核心变化一:强制监理范围持续收缩,自管模式与保险替代兴起
自2018年住建部修改《建筑工程施工许可管理办法》,删除“应当委托监理”的条款后,多地针对社会投资小型低风险项目明确取消了强制监理要求。 例如,对于总建筑面积不大于5000平方米、建筑高度不高于24米的新建、改建、扩建厂房或仓库(包括跨度小于24米、吊车吨位小于10吨的单层厂房/仓库),建设单位可实行自管模式,并自行承担工程监理的法定责任和义务。 这一变化在深圳、山西、广州、北京、成都、上海、厦门等地已通过地方文件落地,标志着监管思路从“一刀切”强制转向基于项目风险的分类管理。 以IDI工程质量潜在缺陷保险(Inherent Defects Insurance)为代表的“保险+服务”模式(TIS质量风险管理服务)正在政策推动下,成为保障工程质量的新选项,部分替代了传统监理的监督职能。

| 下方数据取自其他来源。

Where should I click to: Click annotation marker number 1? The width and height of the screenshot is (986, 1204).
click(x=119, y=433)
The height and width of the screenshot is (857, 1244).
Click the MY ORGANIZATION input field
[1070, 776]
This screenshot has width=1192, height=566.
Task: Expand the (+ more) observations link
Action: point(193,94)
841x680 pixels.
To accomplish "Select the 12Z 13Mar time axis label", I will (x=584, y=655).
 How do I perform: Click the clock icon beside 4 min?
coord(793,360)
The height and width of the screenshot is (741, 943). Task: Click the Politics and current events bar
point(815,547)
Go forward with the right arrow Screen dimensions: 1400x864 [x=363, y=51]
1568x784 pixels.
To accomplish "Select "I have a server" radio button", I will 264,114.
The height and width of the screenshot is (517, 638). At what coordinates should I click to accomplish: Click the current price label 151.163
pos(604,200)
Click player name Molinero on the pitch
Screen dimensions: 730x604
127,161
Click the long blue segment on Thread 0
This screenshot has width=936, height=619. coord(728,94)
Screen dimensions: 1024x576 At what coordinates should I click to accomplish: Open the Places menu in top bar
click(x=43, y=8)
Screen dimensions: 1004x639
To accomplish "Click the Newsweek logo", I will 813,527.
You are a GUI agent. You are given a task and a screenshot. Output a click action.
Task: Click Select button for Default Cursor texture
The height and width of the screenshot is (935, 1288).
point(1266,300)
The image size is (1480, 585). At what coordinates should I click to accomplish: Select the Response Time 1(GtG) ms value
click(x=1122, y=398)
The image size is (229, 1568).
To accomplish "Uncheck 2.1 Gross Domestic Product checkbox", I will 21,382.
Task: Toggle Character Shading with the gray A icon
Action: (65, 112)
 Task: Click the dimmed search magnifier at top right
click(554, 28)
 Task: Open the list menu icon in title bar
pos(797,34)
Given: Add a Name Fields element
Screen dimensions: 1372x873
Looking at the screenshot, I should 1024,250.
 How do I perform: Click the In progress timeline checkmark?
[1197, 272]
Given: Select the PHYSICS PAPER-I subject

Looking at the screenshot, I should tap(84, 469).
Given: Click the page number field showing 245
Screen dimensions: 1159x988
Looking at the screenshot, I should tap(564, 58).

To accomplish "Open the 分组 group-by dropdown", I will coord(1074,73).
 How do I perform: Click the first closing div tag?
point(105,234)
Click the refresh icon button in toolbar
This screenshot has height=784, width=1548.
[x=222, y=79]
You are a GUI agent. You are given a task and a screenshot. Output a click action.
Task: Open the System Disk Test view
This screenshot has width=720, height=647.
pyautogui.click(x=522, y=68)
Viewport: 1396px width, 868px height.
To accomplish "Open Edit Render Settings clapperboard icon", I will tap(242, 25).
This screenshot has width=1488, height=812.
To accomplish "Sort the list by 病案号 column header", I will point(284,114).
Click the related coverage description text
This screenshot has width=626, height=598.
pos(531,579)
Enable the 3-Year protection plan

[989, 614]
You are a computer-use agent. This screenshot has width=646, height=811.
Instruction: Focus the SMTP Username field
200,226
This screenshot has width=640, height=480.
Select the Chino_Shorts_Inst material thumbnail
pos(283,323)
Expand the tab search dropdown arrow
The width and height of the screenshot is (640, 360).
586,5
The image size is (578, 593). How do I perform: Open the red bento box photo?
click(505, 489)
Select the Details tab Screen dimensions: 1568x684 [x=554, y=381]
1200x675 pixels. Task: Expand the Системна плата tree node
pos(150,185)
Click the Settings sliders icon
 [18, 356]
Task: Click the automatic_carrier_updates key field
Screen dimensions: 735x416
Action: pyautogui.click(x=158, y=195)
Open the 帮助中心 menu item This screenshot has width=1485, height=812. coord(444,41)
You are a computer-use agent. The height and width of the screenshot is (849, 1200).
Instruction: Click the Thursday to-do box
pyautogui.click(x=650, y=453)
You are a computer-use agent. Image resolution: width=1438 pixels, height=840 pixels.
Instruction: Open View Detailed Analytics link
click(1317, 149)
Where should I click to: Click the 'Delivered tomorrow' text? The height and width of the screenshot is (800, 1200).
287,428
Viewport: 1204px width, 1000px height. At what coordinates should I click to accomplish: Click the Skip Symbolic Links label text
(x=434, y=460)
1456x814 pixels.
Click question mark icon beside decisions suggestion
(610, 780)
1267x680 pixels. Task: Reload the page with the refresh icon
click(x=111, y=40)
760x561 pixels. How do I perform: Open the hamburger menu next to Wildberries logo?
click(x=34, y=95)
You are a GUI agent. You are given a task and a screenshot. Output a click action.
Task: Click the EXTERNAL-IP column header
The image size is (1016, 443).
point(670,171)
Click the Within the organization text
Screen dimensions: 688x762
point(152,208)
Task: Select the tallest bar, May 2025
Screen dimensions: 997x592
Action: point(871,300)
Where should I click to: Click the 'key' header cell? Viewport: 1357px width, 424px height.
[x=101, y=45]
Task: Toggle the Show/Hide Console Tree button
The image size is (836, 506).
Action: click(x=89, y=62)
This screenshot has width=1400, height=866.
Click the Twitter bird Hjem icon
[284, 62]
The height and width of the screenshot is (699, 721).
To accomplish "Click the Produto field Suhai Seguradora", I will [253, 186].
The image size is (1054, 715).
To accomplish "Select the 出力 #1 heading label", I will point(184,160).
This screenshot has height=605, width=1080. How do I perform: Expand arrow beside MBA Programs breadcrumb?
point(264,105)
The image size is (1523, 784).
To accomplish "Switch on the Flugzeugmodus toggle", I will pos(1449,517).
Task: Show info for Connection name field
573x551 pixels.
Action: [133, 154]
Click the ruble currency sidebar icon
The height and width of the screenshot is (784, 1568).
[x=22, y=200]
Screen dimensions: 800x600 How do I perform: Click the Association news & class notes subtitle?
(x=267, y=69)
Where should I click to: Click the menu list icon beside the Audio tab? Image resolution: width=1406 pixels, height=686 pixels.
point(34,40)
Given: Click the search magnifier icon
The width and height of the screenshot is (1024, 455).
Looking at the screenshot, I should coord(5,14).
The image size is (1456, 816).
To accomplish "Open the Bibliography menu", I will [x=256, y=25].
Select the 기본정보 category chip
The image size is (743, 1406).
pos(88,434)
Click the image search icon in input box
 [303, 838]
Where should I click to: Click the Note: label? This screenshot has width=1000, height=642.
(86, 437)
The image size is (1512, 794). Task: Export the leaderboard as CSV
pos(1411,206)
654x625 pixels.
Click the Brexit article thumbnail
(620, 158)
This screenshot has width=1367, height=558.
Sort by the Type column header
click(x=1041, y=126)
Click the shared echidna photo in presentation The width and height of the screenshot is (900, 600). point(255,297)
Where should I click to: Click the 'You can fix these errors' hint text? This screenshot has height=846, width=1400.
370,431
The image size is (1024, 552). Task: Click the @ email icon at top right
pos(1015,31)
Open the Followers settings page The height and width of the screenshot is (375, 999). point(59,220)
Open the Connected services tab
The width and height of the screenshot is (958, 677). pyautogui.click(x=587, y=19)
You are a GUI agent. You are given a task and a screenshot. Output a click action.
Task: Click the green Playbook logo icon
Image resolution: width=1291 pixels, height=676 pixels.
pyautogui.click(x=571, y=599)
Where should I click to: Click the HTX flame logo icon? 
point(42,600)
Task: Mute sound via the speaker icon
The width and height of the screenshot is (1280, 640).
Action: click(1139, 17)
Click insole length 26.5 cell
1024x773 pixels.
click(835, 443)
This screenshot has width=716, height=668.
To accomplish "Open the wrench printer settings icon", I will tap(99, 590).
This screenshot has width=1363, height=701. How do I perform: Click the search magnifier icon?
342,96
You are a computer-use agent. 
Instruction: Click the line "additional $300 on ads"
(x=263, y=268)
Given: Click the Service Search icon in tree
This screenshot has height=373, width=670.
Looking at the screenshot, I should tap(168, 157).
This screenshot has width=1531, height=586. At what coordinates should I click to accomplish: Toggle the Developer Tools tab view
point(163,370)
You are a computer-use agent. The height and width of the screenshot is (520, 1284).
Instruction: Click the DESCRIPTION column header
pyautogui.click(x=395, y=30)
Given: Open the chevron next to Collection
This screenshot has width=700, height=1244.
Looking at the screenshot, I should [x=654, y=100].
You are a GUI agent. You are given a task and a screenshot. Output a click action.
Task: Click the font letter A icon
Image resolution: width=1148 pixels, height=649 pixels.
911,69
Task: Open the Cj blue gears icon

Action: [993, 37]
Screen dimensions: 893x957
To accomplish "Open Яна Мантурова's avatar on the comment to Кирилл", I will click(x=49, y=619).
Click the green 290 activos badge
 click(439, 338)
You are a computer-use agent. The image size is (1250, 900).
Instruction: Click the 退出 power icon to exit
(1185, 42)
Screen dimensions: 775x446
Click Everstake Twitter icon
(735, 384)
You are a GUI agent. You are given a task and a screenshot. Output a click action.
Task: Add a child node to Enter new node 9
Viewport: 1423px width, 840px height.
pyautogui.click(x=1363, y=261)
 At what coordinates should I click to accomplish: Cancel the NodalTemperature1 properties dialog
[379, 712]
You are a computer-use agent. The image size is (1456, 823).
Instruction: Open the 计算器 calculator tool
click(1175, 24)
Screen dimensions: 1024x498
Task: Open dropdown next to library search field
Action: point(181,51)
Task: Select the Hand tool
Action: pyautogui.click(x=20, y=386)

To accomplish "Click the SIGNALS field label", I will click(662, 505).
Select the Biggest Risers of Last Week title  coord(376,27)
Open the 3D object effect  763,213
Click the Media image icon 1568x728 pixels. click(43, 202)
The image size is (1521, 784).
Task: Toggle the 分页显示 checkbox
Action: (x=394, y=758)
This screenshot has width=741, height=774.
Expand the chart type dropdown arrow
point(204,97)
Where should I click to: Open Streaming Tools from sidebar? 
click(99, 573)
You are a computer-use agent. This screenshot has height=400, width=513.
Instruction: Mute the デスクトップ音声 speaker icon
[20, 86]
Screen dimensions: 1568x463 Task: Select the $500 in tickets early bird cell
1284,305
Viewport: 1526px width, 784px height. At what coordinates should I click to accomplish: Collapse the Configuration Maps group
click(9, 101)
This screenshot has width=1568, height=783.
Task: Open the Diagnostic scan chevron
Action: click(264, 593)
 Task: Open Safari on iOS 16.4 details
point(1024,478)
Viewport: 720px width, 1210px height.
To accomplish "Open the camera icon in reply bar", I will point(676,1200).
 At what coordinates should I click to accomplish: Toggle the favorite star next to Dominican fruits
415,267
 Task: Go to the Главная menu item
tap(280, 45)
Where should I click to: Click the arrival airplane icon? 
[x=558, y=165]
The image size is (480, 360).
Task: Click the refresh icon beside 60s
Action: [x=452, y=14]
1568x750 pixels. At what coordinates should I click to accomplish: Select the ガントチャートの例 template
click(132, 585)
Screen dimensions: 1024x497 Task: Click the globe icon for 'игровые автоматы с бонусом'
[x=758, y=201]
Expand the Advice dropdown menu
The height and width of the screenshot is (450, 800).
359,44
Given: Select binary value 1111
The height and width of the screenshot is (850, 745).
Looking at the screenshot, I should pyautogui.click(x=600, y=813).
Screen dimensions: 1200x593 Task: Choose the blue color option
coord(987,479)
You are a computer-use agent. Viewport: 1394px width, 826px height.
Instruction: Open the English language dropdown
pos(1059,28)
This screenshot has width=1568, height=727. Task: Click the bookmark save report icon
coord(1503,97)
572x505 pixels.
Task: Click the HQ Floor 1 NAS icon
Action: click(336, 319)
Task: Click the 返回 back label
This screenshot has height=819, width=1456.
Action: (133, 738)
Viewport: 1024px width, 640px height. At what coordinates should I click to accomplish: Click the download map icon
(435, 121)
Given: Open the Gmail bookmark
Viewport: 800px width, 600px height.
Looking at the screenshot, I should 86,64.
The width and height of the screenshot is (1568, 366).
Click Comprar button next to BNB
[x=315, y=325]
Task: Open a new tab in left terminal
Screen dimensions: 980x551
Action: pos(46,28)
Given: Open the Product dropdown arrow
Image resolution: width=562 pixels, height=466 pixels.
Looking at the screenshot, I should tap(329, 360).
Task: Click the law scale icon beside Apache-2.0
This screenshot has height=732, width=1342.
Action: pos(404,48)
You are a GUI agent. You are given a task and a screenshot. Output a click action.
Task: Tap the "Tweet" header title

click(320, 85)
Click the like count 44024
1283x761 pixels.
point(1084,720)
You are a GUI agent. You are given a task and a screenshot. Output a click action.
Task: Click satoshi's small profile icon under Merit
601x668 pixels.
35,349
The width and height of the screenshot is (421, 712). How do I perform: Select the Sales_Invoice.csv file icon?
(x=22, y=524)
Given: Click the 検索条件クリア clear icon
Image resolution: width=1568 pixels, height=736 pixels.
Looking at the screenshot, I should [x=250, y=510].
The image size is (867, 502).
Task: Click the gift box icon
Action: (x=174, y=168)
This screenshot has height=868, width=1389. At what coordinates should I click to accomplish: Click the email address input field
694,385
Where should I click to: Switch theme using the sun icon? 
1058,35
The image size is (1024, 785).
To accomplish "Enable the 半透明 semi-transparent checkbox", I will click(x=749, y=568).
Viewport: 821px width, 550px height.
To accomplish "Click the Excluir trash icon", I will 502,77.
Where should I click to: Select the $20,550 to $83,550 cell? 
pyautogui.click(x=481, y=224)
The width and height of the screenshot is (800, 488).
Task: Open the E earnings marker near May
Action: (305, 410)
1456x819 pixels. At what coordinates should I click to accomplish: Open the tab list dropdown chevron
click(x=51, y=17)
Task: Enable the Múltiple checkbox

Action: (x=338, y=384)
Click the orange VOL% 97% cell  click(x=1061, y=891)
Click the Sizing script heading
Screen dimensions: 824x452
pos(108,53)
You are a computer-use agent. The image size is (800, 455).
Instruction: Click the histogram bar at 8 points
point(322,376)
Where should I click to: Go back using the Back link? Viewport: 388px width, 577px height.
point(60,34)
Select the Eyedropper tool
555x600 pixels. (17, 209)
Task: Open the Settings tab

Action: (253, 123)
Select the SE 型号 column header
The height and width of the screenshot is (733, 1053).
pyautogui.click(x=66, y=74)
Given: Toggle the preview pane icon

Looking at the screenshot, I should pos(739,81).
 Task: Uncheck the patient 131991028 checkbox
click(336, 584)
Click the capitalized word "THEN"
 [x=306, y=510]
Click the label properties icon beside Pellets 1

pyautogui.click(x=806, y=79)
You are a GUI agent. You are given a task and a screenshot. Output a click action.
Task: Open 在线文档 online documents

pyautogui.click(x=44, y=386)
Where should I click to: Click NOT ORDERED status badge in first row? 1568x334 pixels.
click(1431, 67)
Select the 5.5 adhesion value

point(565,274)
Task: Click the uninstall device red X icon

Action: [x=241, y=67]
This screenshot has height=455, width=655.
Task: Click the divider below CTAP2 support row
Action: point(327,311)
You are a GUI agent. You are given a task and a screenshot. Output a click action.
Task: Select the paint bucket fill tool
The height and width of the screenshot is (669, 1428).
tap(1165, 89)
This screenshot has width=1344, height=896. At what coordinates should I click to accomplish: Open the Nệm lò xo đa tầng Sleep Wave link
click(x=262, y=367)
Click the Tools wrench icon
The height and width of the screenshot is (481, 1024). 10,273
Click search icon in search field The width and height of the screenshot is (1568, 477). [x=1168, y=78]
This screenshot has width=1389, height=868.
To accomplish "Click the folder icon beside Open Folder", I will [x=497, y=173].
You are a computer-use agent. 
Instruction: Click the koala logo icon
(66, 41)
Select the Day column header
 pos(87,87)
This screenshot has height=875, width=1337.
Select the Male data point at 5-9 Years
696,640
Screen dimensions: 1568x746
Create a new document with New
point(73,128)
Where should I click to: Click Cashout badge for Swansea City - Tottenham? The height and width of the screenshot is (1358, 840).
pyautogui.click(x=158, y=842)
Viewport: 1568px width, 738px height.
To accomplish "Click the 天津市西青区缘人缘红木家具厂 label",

核心变化二:资质与人员管理深化改革,门槛与竞争同步演变
在行业准入方面,政策呈现出“简化企业资质类别,强化业绩信用评价”的双重导向。 但与此对关键岗位人员的技术要求却在提高。根据《工程监理企业资质管理规定》,申请专业资质甲级的企业,其技术负责人需为注册监理工程师,并具有15年以上工程建设工作经历或工程类高级职称。企业需拥有注册监理工程师、注册造价工程师、一级注册建造师等合计不少于25人次,其中相应专业注册监理工程师需满足配备表要求,注册造价工程师不少于2人。 总监理工程师的任职资格也出现重要调整。根据2020年发布的《项目监理机构人员配置标准(试行)》,总监理工程师不仅可由注册监理工程师担任,也可由符合规定的其他工程技术、经济类注册人员担任,这拓宽了人才来源,但也加剧了跨专业竞争。 2024年以来,监理工程师职业资格考试报考条件放宽(如专科毕业年限缩短、专业限制放宽),导致报考人数激增,预计未来五年注册监理工程师总数将突破80万人,行业人才储备增加的内部竞争也将进一步加剧。
核心变化三:监管技术手段与履职要求全面升级
数字化、实名制与信用体系成为监管新常态。政策要求严格落实施工现场监理人员实名制考勤,并运用电子围栏、定位等技术加强到岗监督。 多地建立了省、市、县三级监管体系,推行“项目自检、企业巡检、抽检”的三级责任落实机制和“双随机、一公开”的动态核查机制。 在履职层面,监理报告制度得到强化,明确监理单位在已尽到监管义务并按规定履行报告责任后,可依法免除相关责任,这既是对监理的赋权,也是压实其过程记录责任。 监理职责正向全过程工程咨询延伸,政策鼓励覆盖项目策划、设计、运维等阶段,超越传统施工监理范畴。
核心变化四:取费市场化与信用体系挂钩,遏制恶性竞争
针对长期存在的“恶性低价竞争”问题,最新政策着力推动监理服务价格市场化。一方面,逐步撤销指导价,允许优质优价;要求各地造价管理部门或监理行业协会采集并发布代表性项目的监理服务招投标价格信息,作为招标参考,以抑制不正当低价投标。 更关键的是,全国统一的信用评价平台正在构建中,旨在整合住建部“四库一平台”数据,对监理企业及个人进行实时信用评估,并将评估结果与招投标、市场准入直接挂钩。 部分地方(如成都)还试行设立监理费用专户,由建设单位在办施工许可前将监理费存入,行业主管部门根据履约考核结果(如总监变更、人员到岗率等)通知银行支付,从支付端保障监理的独立性和服务质量。
核心变化五:建设单位首要责任与监理主体责任双双压实
政策法规链条日益清晰,双向压实责任。《建设工程质量管理条例》等上位法修订精神在地方细则中得到贯彻,突出强调建设单位的工程质量安全首要责任。 建设单位必须为监理履职提供必要条件,按合同授权,并定期对监理服务进行履约评价。 对于监理单位,则要求其严格落实合同登记备案(防止阴阳合同)、加强内部巡查考评、确保关键人员到岗履职。 监管层面,严厉打击“挂靠监理”、“同体监理”、“只签字不履职”等违法违规行为,并通过“两场联动”(市场与现场联动)实施联合惩戒。 这些措施共同构成了从源头到过程、从企业到个人的全方位责任追究网络,推动监理工作从“形式合规”转向“实质履职”。